Inland

Industrie 4.0: Mitbestimmung ist die Musik der Zukunft

Die Zukunft der Arbeit in der Industrie 4.0, die schnelle Integration von Flüchtlingen in den Arbeitsmarkt und ein Gesetz gegen den Missbrauch bei Werkverträgen: Auf einer Veranstaltung der IG Metall erklärt Bundesarbeitsministerin Andrea Nahles ihre Vorhaben
von Vera Rosigkeit · 7. September 2015
Andrea Nahles
Andrea Nahles

Bundesarbeitsministerin Andrea Nahles hat dieser Tage viel zu tun. Mit der Digitalisierung der Arbeit stehen große Veränderungen in der Arbeitswelt an, die gestaltet werden wollen. Gleichzeitig muss sie ein für September geplantes Gesetz für mehr Transparenz und gegen Missbrauch bei Leiharbeit und Werkverträgen auf den Oktober verschieben: Grund hierfür sei die ungeplante Migration, sagte Nahles auf einer Betriebsrätefachtagung der Berliner IG Metall: Es sei eine große Herausforderung, Flüchtlinge so schnell wie möglich in den Arbeitsmarkt zu integrieren. Dabei wolle sie die große Motivation der Menschen nutzen. Noch nie habe es so viele offene Stellen gegeben.

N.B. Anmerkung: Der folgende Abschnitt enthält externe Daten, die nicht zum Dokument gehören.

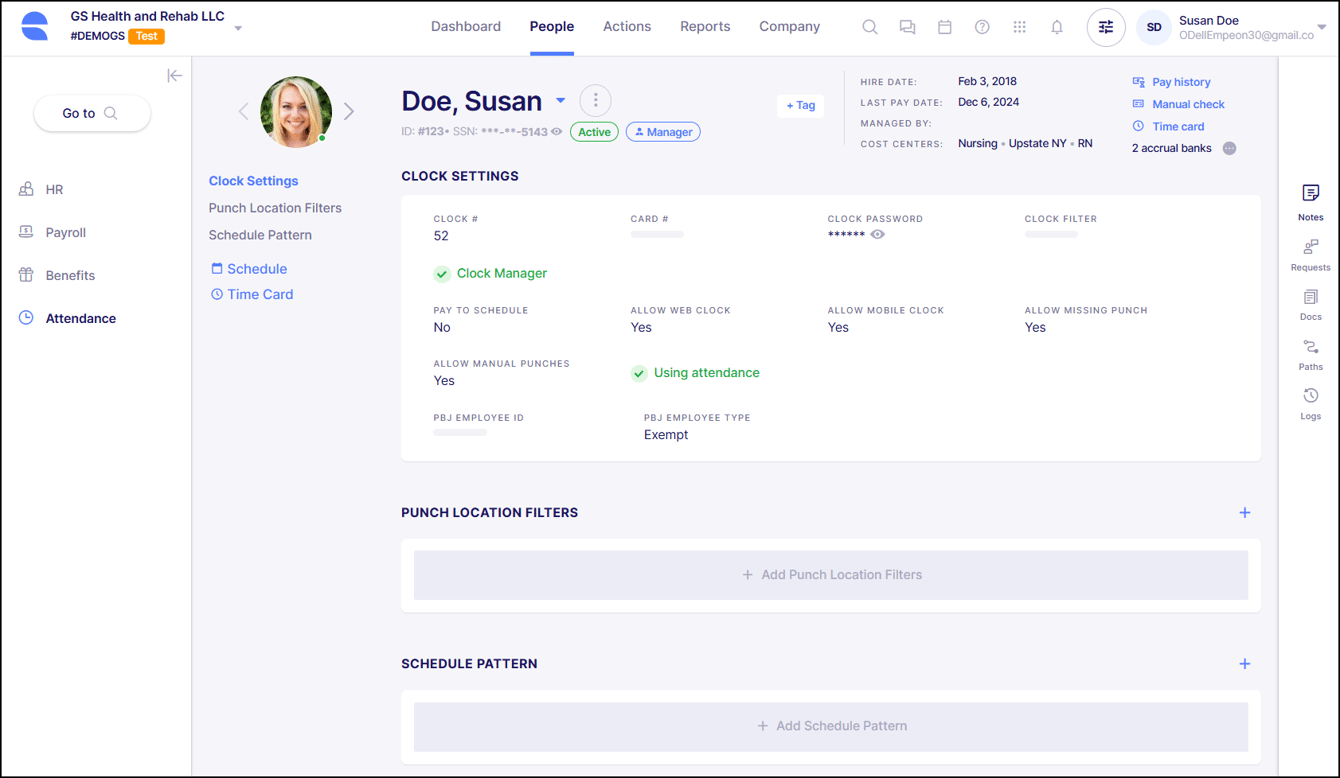
Task: Expand the user account menu
Action: tap(1321, 28)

Gerade im Süden Deutschlands fehle es an Fachkräften. „Wir brauchen diese Leute", betonte Nahles. "Mein Ziel ist es, sie so schnell wie möglich zu Kolleginnen und Kollegen zu machen“, erklärte Nahles den zahlreichen Betriebsräten, die am Montag unter dem Motto „Gute Arbeit in der digitalisierten Arbeitswelt – Was können wir hierfür tun?“ in Berlin zusammengekommen waren, um die Veränderungen der Arbeit durch Industrie 4.0-Anwendungen zu diskutierten.

Keine Angst vor Industrie 4.0

Nahles erklärte, dass zu Beginn ihrer Amtszeit als Ministerin, Industrie 4.0 ein rein technisches Thema gewesen sei. Dabei sei die Investition in Menschen und Köpfe, in Aus- und Weiterbildung genauso wichtig wie die Investitionen in den Breitbandausbau, sagte sie. Aus diesem Grund habe sie im April mit dem Grünbuch Arbeiten 4.0 den Dialog über die Zukunft der Arbeitsgesellschaft gestartet. Nahles ist überzeugt: „Wenn wir in die Qualifikation der Arbeitnehmer investieren, brauchen wir keine Angst vor der Zukunft zu haben. Wir haben eine gut motivierte Arbeiterschaft und gut aufgestellte Gewerkschaften.“

Auch wenn einige Arbeitgeber die Entwicklung rund um Industrie 4.0 nutzen würden, um beispielsweise das Ende des Achtstundentags zu verkünden, sei eine Angstdebatte wenig zielführend, erklärte sie. Gleichwohl räumte Nahles ein, dass die Arbeitszeitgestaltung ein großes Thema sei. „Aber darin steckt auch eine Chance auf mehr selbstbestimmte Zeit.“ Nahles versicherte, dass mit ihr mehr Flexibilität nur auf Basis der bewährten Mitbestimmung machbar sei. Die Arbeitszeit sei und bleibe Gestaltungsfeld für Betriebsräte.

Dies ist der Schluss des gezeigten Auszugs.